* [What is expected]
Using the data below, return all lines in which "computer" appears.

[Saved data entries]
□ □ □ □ □ □ □

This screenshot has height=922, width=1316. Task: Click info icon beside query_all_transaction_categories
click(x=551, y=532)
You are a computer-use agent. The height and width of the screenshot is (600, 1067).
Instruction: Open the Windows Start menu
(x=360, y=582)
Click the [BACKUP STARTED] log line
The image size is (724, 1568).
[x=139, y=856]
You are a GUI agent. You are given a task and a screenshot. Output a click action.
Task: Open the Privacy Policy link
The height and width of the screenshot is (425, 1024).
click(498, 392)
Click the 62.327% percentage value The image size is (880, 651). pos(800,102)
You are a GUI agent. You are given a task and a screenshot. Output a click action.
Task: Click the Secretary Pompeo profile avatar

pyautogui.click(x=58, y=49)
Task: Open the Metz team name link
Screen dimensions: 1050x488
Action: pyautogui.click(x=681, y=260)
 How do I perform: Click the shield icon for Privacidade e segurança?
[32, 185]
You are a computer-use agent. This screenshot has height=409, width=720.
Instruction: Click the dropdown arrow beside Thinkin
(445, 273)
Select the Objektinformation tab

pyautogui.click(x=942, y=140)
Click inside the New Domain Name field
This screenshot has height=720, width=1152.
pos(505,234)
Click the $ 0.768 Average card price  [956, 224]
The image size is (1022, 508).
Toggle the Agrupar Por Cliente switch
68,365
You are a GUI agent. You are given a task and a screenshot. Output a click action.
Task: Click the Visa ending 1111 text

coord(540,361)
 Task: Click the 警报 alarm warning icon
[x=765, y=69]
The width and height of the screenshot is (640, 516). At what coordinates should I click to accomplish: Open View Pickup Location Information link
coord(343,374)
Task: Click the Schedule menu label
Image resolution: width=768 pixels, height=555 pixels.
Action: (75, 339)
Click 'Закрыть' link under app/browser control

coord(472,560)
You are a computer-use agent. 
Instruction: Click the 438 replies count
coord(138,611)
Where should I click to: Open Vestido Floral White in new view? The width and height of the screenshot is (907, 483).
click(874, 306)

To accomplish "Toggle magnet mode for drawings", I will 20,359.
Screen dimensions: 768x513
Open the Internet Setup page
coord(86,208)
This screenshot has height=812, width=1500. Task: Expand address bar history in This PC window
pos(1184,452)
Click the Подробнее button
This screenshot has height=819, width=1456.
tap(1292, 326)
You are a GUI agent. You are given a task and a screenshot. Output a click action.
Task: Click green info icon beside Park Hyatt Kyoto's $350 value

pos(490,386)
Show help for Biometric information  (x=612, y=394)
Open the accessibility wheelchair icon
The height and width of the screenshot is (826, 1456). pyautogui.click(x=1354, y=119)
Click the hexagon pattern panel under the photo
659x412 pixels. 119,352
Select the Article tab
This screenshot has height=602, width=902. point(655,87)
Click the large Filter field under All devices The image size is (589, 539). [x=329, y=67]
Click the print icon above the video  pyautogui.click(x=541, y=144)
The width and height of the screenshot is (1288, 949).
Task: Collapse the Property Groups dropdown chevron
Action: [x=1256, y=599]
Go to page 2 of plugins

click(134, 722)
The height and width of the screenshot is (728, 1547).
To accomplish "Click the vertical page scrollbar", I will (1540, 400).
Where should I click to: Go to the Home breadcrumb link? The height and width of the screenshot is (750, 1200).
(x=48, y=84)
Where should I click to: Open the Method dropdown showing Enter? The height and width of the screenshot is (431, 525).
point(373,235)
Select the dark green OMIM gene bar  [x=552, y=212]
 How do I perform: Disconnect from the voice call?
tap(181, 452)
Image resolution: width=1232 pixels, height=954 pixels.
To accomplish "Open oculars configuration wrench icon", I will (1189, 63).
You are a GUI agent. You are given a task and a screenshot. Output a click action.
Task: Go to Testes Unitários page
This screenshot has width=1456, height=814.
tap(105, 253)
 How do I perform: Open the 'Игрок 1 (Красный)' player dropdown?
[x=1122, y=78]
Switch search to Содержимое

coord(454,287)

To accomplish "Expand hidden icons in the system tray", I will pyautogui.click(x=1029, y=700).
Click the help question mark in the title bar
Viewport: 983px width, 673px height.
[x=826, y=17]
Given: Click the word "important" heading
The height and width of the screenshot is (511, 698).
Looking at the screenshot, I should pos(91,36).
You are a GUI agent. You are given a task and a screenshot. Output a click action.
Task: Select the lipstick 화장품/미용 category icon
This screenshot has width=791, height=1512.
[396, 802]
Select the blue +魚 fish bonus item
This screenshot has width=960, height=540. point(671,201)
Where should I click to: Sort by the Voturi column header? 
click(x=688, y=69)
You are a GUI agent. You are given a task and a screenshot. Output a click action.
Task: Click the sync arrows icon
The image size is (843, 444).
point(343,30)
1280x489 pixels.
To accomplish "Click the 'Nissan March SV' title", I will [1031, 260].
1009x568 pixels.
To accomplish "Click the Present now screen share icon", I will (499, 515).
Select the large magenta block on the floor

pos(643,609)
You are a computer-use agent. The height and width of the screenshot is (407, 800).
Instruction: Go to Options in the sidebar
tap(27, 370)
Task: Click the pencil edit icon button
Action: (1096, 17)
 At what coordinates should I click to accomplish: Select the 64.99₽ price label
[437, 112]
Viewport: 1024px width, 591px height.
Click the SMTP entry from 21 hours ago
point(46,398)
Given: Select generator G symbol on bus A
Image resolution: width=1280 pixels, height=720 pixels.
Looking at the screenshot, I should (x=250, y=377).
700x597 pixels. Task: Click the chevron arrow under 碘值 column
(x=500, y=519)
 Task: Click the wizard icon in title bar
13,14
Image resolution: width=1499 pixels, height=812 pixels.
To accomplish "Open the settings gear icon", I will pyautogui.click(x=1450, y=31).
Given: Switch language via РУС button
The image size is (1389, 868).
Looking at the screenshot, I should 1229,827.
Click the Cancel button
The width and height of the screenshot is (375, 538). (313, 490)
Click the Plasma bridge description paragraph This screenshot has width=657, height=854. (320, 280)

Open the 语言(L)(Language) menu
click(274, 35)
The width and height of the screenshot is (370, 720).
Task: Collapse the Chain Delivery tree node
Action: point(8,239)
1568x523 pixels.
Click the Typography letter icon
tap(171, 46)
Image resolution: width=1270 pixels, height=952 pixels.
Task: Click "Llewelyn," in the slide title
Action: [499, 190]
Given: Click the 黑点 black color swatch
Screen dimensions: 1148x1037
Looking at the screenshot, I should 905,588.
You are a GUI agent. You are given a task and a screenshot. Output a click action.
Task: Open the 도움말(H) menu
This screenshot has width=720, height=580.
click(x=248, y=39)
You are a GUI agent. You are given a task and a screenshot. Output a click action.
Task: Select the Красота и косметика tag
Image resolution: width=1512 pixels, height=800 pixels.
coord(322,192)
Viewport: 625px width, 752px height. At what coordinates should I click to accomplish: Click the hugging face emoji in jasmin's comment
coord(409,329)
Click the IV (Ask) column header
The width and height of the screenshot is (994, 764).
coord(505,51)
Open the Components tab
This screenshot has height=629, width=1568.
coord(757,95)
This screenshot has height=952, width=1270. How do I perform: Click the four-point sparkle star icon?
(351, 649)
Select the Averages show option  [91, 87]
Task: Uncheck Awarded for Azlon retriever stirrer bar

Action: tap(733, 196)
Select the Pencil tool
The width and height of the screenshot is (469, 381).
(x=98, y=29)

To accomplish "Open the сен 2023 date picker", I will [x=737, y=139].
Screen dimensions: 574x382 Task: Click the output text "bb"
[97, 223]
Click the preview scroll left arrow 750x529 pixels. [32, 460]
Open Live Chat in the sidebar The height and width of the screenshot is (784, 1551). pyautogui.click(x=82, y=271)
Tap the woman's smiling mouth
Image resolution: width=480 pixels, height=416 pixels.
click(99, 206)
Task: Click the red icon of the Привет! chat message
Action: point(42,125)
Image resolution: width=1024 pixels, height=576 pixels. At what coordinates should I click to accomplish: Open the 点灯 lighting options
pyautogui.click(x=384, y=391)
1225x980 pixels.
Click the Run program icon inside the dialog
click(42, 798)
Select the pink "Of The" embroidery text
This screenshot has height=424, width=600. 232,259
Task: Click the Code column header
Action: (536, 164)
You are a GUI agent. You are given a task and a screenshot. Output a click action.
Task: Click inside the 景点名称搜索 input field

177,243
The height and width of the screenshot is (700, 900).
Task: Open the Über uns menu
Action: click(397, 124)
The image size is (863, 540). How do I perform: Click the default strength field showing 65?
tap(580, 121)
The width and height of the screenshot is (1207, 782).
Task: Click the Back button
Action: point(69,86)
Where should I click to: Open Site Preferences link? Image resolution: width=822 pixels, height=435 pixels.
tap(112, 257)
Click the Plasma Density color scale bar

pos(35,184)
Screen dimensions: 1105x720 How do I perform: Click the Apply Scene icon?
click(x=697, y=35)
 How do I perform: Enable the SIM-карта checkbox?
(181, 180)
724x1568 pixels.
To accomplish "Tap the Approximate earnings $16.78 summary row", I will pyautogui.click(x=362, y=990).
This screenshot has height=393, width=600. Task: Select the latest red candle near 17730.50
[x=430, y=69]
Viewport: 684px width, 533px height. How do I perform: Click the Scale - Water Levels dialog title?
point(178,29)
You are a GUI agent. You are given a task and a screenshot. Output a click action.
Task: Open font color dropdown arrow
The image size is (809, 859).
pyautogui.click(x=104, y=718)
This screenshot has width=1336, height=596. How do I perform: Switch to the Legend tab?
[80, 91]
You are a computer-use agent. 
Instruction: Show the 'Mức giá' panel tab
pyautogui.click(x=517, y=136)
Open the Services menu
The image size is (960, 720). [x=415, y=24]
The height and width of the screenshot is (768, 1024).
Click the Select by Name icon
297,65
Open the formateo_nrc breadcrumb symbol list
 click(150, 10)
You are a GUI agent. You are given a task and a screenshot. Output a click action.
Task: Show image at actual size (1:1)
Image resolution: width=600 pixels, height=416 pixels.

□ □ □ □ □ □ □

* [Solution for this exercise]
You are a computer-use agent. The height and width of the screenshot is (600, 1067).
You are a computer-use agent. This screenshot has height=409, width=720.
You are a computer-use agent. 
You are a computer-use agent. The height and width of the screenshot is (407, 800).
You are a computer-use agent. 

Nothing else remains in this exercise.